The government wants to be seen to be placing the victim's needs at the centre of the judicial process and dampen criticism that the system is too lenient on dangerous offenders. Ministers are determined to contrast their law-and-order policies with what they plan increasingly to portray as consistent Tory opposition to tougher measures.

Downing Street sources said yesterday that law and order would be the main theme of Tony Blair's monthly news conference tomorrow, and he was expected to reiterate the government's commitment to identity cards as well as to ensuring the justice system was responsive to the concerns of 'law-abiding citizens'.

The government's position was made more difficult by off-the-cuff comments at a barristers' conference yesterday by the Lord Chancellor, Lord Falconer, that 'there is general chaos in a number of cases' in the system. He qualified the remarks by saying this was not true 'in all cases' and adding: 'It is getting better. We all need to try and make it better.

In response, Liberal Democrat home affairs spokesman Nick Clegg said: 'Finally a government minister has admitted what has been widely suspected for some time: 10 years of tough talk from Tony Blair and his Home Secretaries have led to systematic operational incompetence throughout our criminal justice system. Overflowing prisons, heightened public fear of crime and some of the highest reoffending rates in the Western world are the legacy of this government's shameless populism.'

In July, the Home Secretary, John Reid, attacked the length of a sentence handed down to a paedophile, Craig Sweeney, after learning that although he was given an indefinite 'life' sentence, he would become eligible for parole after serving little more than five years.

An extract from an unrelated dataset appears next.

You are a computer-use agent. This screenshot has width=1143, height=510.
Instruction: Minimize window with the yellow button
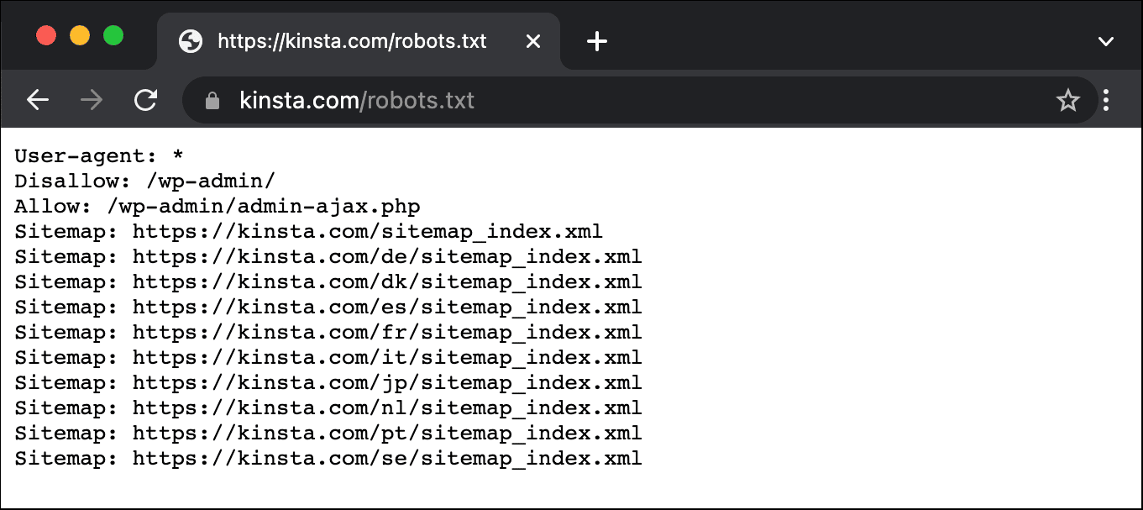tap(80, 36)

In a foreword to a consultation document, 'Rebalancing the Criminal Justice System', published last summer, the Prime Minister acknowledged the strength of public feeling. 'There is a worrying gap between what the decent majority expect of a criminal justice system and what they see it delivering,' Blair wrote. 'The public believes the system shows more concern for the rights of those who break or ignore the law than those who keep it.'

Although it was unlikely Sweeney would in fact serve the minimum sentence, the decision provoked a furore. It followed several cases in which dangerous offenders had been released early and went on to commit murders.

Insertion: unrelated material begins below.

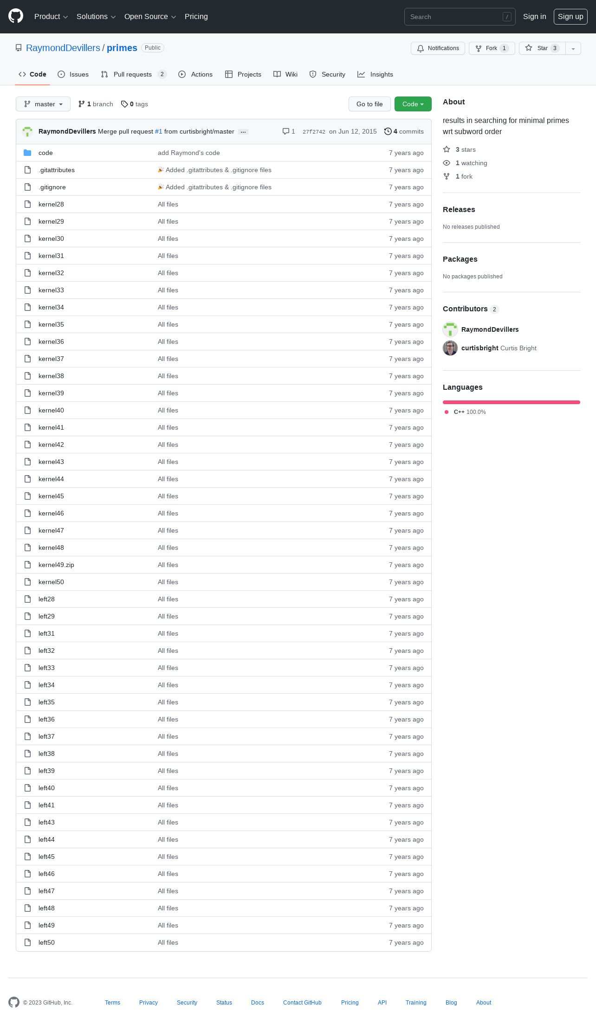Click the code folder icon
This screenshot has height=1031, width=596.
27,153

On Wednesday, in a bid to quell public anxiety, the Home Office will outline its proposals to update the Criminal Justice Act 2003, which introduced automatic release at the halfway stage of fixed-term sentences with the rest of the sentence completed under supervision of the probation service. Now, a judge who believes that an offender has either not been rehabilitated or continues to be a threat to the public will be given power to overrule automatic release.

Any suggestion that serious offenders could soon be spending more time in prison is likely to be well received by newspapers such as the Sun, which has campaigned against automatic release.

But experts accused the government of a U-turn. 'The government has lost its way on sentencing policy,' said Richard Garside, acting director of the Centre for Crime and Justice Studies at King's College London. 'It continues to unpick a framework it only introduced a couple of years ago.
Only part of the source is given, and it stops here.